— PROBLEM TO WORK ON —
Reproduce word for word the line that contains "Click the drag" and every line after it to the end of the records, with nothing else added.

*** Opening RECORDS SUPPLIED ***

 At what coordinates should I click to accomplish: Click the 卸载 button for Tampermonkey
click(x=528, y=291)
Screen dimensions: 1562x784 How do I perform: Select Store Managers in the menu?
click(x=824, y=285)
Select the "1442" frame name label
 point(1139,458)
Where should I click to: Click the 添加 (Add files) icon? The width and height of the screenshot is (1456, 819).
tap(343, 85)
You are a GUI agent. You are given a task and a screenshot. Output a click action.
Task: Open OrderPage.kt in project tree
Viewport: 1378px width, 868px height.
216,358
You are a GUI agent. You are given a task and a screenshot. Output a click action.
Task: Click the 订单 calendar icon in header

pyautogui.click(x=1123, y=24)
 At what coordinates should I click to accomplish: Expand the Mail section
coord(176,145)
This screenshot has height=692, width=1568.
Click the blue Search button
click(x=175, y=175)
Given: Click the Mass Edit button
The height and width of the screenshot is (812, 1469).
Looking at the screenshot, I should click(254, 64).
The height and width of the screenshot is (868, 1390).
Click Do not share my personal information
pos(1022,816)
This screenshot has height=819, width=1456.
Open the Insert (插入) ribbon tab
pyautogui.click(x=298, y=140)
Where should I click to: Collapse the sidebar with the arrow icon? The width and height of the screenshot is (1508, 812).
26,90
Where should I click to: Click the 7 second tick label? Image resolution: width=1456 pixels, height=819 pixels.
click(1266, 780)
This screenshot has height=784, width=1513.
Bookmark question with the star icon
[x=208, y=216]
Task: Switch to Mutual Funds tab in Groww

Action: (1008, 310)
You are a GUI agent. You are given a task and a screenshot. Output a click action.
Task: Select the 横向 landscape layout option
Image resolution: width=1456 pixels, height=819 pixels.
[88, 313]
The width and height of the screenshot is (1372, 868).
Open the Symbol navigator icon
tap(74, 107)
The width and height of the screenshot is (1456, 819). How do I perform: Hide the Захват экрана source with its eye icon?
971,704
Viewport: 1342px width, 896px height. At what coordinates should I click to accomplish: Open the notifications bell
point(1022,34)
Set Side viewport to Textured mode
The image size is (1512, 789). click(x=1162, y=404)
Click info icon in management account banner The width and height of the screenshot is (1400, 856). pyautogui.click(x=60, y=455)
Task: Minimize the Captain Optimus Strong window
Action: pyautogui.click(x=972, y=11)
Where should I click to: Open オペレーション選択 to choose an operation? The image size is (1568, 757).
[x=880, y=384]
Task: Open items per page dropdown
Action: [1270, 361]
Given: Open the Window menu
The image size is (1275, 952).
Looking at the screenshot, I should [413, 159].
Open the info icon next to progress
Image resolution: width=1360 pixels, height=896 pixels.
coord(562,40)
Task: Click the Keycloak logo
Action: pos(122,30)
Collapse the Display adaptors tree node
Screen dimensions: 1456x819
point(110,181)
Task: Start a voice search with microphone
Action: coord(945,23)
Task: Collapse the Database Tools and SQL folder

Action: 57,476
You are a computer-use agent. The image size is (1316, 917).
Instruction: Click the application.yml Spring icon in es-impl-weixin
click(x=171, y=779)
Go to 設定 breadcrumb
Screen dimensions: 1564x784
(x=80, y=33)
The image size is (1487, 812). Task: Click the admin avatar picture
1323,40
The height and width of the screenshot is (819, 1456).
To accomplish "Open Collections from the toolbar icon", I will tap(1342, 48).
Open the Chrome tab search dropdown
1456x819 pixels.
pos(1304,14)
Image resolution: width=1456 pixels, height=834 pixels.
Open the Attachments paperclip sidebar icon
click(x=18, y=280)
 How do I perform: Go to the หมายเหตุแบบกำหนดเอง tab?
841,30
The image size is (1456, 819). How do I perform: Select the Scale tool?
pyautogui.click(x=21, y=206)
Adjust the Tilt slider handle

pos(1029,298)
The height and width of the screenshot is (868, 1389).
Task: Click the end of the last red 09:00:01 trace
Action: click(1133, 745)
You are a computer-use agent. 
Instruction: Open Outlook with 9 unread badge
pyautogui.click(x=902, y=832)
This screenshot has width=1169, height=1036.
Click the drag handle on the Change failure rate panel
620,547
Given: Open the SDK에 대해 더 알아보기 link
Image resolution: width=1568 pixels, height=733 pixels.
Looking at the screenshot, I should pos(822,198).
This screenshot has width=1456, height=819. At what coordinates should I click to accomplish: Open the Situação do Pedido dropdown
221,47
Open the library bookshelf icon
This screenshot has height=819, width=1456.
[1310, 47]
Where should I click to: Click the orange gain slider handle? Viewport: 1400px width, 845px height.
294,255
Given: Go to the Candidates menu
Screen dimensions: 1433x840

*** Closing RECORDS SUPPLIED ***

— WRITTEN ANSWER —
Click the drag handle on the Change failure rate panel
620,547
Given: Open the SDK에 대해 더 알아보기 link
Image resolution: width=1568 pixels, height=733 pixels.
Looking at the screenshot, I should pos(822,198).
This screenshot has width=1456, height=819. At what coordinates should I click to accomplish: Open the Situação do Pedido dropdown
221,47
Open the library bookshelf icon
This screenshot has height=819, width=1456.
[1310, 47]
Where should I click to: Click the orange gain slider handle? Viewport: 1400px width, 845px height.
294,255
Given: Go to the Candidates menu
Screen dimensions: 1433x840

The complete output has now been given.